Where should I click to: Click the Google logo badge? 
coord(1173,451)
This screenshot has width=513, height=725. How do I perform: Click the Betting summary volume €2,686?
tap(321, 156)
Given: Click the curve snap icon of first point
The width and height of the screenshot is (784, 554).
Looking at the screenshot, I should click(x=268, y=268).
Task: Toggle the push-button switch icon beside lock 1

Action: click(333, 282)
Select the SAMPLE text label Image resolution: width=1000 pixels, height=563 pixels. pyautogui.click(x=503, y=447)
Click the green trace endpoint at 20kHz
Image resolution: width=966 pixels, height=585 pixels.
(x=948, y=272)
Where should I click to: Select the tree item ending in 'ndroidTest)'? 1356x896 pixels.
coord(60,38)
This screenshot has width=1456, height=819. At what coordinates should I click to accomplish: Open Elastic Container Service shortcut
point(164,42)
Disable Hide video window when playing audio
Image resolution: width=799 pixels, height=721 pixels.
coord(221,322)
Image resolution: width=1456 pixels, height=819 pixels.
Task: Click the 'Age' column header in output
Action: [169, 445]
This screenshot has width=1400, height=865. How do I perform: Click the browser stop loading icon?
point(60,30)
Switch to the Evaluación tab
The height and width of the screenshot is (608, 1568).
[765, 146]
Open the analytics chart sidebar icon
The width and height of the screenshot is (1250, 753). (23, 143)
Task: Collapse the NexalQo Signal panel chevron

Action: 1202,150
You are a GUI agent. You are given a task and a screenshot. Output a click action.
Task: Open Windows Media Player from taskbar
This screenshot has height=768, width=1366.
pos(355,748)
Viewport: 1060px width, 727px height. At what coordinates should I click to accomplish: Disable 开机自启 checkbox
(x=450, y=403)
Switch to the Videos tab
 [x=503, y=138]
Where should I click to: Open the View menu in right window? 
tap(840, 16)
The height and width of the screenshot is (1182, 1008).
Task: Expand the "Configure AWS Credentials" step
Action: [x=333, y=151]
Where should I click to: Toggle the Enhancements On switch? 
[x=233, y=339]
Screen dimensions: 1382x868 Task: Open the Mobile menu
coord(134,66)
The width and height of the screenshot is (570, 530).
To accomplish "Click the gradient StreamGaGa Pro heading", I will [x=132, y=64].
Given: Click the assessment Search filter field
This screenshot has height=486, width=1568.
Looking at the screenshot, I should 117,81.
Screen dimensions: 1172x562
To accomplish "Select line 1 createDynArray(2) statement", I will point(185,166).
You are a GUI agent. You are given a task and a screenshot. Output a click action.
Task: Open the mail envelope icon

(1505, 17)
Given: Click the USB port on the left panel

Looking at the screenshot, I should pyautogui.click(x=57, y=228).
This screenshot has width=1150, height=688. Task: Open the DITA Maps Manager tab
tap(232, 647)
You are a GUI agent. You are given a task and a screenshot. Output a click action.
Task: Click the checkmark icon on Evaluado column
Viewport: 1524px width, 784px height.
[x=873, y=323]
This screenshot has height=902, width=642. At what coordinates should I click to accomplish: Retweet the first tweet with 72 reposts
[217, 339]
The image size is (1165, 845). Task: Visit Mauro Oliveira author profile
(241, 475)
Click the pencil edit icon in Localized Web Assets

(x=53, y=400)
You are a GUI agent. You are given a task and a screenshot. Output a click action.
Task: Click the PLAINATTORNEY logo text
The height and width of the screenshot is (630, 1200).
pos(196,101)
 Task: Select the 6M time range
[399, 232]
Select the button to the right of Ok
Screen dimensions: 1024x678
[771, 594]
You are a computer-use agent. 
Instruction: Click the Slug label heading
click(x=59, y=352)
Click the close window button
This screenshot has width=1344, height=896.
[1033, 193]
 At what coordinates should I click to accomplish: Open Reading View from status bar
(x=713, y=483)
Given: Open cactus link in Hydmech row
= = = =
• Directive
Reproduce the data above word for word, from the first line through the last.

• The completed task
Where should I click to: Click the Google logo badge? 
coord(1173,451)
This screenshot has width=513, height=725. How do I perform: Click the Betting summary volume €2,686?
tap(321, 156)
Given: Click the curve snap icon of first point
The width and height of the screenshot is (784, 554).
Looking at the screenshot, I should click(x=268, y=268).
Task: Toggle the push-button switch icon beside lock 1

Action: click(333, 282)
Select the SAMPLE text label Image resolution: width=1000 pixels, height=563 pixels. pyautogui.click(x=503, y=447)
Click the green trace endpoint at 20kHz
Image resolution: width=966 pixels, height=585 pixels.
(x=948, y=272)
Where should I click to: Select the tree item ending in 'ndroidTest)'? 1356x896 pixels.
coord(60,38)
This screenshot has width=1456, height=819. At what coordinates should I click to accomplish: Open Elastic Container Service shortcut
point(164,42)
Disable Hide video window when playing audio
Image resolution: width=799 pixels, height=721 pixels.
coord(221,322)
Image resolution: width=1456 pixels, height=819 pixels.
Task: Click the 'Age' column header in output
Action: [169, 445]
This screenshot has width=1400, height=865. How do I perform: Click the browser stop loading icon?
point(60,30)
Switch to the Evaluación tab
The height and width of the screenshot is (608, 1568).
[765, 146]
Open the analytics chart sidebar icon
The width and height of the screenshot is (1250, 753). (23, 143)
Task: Collapse the NexalQo Signal panel chevron

Action: 1202,150
You are a GUI agent. You are given a task and a screenshot. Output a click action.
Task: Open Windows Media Player from taskbar
This screenshot has height=768, width=1366.
pos(355,748)
Viewport: 1060px width, 727px height. At what coordinates should I click to accomplish: Disable 开机自启 checkbox
(x=450, y=403)
Switch to the Videos tab
 [x=503, y=138]
Where should I click to: Open the View menu in right window? 
tap(840, 16)
The height and width of the screenshot is (1182, 1008).
Task: Expand the "Configure AWS Credentials" step
Action: [x=333, y=151]
Where should I click to: Toggle the Enhancements On switch? 
[x=233, y=339]
Screen dimensions: 1382x868 Task: Open the Mobile menu
coord(134,66)
The width and height of the screenshot is (570, 530).
To accomplish "Click the gradient StreamGaGa Pro heading", I will [x=132, y=64].
Given: Click the assessment Search filter field
This screenshot has height=486, width=1568.
Looking at the screenshot, I should 117,81.
Screen dimensions: 1172x562
To accomplish "Select line 1 createDynArray(2) statement", I will point(185,166).
You are a GUI agent. You are given a task and a screenshot. Output a click action.
Task: Open the mail envelope icon

(1505, 17)
Given: Click the USB port on the left panel

Looking at the screenshot, I should pyautogui.click(x=57, y=228).
This screenshot has width=1150, height=688. Task: Open the DITA Maps Manager tab
tap(232, 647)
You are a GUI agent. You are given a task and a screenshot. Output a click action.
Task: Click the checkmark icon on Evaluado column
Viewport: 1524px width, 784px height.
[x=873, y=323]
This screenshot has height=902, width=642. At what coordinates should I click to accomplish: Retweet the first tweet with 72 reposts
[217, 339]
The image size is (1165, 845). Task: Visit Mauro Oliveira author profile
(241, 475)
Click the pencil edit icon in Localized Web Assets

(x=53, y=400)
You are a GUI agent. You are given a task and a screenshot. Output a click action.
Task: Click the PLAINATTORNEY logo text
The height and width of the screenshot is (630, 1200).
pos(196,101)
 Task: Select the 6M time range
[399, 232]
Select the button to the right of Ok
Screen dimensions: 1024x678
[771, 594]
You are a computer-use agent. 
Instruction: Click the Slug label heading
click(x=59, y=352)
Click the close window button
This screenshot has width=1344, height=896.
[1033, 193]
 At what coordinates should I click to accomplish: Open Reading View from status bar
(x=713, y=483)
Given: Open cactus link in Hydmech row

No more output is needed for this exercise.